Tras el accidente del Cosco Busan, los muchachos del USCG le ha pedido al Práctico, que asesoraba al Capitán del containero, que entregue su licencia de piloto (y práctico) por no estar en sus facultades, y este los ha entregado voluntariamente porque sino… Nota de Prensa
Por otro lado, en el LLoyds List
California State officials today issued formal misconduct charges against the pilot involved in the Nov 7, San Francisco Bay oil spill that resulted in 58,000 gallons of fuel spilling into the water and fouling 40 miles of shoreline from Oakland to Bolinas. The accusation charges that Captain John Cota was negligent when he advised the captain of the fully cellular containership COSCO Busan to proceed under the Bay Bridge, resulting in the 900-foot vessel hitting a bridge tower. Among the specific claims levelled by the Board of Pilot Commissioners for the Bays of San Francisco, San Pablo and Suisun are that Cota proceeded under the bridge despite doubting whether the vessel could manage safe passage, and that he did not have sufficient information about visibility in the fog as the vessel proceeded. Cota is also accused of travelling at an excessive speed for the conditions and failing to make use of all available resources, including a tug, the Vessel Traffic Service of the Coast Guard and his vessel’s lookout. The tug remained tethered to the vessel’s stern and was not used, the document said. Cota could have requested more information to assist him from the Coast Guard, but he did not, the document charged.

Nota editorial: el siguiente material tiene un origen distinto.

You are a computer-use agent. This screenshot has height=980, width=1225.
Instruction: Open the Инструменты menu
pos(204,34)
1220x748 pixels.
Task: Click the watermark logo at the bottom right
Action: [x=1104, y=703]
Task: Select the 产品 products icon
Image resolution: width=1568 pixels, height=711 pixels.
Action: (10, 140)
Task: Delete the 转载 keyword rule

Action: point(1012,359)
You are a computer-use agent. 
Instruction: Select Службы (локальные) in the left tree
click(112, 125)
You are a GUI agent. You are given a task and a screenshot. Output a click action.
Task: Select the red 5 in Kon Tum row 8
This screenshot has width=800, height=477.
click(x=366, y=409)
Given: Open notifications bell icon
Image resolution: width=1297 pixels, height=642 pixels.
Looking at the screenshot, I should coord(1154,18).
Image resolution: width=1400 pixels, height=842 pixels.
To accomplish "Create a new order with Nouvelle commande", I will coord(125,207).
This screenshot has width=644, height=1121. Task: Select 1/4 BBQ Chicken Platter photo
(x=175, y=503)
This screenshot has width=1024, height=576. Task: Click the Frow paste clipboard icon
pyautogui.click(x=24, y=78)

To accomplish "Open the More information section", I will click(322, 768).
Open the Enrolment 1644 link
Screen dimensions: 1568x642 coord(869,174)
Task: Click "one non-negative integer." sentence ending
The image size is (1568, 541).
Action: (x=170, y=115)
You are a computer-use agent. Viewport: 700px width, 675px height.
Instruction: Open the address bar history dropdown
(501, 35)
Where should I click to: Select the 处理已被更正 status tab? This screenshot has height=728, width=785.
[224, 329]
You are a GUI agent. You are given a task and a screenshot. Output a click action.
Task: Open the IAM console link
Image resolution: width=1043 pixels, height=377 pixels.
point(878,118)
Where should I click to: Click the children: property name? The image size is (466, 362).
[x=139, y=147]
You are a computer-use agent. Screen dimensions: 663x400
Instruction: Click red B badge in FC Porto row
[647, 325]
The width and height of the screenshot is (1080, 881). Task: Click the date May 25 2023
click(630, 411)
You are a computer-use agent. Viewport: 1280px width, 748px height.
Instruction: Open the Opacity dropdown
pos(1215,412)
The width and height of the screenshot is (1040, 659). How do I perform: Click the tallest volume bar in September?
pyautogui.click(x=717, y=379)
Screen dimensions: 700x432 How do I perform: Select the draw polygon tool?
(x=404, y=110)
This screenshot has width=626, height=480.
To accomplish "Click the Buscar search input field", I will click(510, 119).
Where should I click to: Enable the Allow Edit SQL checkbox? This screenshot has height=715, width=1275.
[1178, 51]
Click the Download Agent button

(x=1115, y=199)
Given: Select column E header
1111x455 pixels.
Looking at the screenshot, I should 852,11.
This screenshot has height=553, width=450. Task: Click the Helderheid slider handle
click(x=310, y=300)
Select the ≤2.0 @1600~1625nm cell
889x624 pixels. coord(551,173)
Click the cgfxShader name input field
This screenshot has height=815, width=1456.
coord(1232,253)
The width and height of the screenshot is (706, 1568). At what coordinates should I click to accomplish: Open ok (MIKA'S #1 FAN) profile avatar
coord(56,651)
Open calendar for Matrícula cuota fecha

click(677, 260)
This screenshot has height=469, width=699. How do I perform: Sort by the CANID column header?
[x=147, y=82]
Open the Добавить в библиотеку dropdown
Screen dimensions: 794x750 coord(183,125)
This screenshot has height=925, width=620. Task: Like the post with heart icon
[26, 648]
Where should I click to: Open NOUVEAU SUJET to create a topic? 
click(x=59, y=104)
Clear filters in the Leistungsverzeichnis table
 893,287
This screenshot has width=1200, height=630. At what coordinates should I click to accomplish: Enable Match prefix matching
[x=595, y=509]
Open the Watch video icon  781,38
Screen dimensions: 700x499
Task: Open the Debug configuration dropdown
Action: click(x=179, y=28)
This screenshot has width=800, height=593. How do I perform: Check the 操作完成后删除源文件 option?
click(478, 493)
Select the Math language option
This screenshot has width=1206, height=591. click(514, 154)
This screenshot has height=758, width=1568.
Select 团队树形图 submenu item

Cota, as the pilot with local knowledge, also should have ensured that the vessel’s lookout was properly instructed to know what to look and listen for and to report that prior to approaching the bridge. The charges issued by the board could lead to the revocation of Cota’s pilot licence. Currently, his licence is suspended. He has 15 days to respond to the charges and request a formal hearing. Both the vessel’s captain and its crew have refused to be interviewed by the US Coast Guard or other authorities. Last week, the US Department of Justice filed a civil suit against the owner of the vessel, Hong Kong-based Regal Stone Ltd., the company that insured the vessel, Shipowners’ Insurance & Guaranty Co. and Cota. The suit did not specify the amount of damages, but it asserted that under federal law those liable for the spill should be required to pay for all clean-up costs and wildlife losses. In addition, the government seeks to confiscate and sell the 900-foot-long vessel, which is only six years old, to pay the costs, which easily will reach tens of millions of dollars.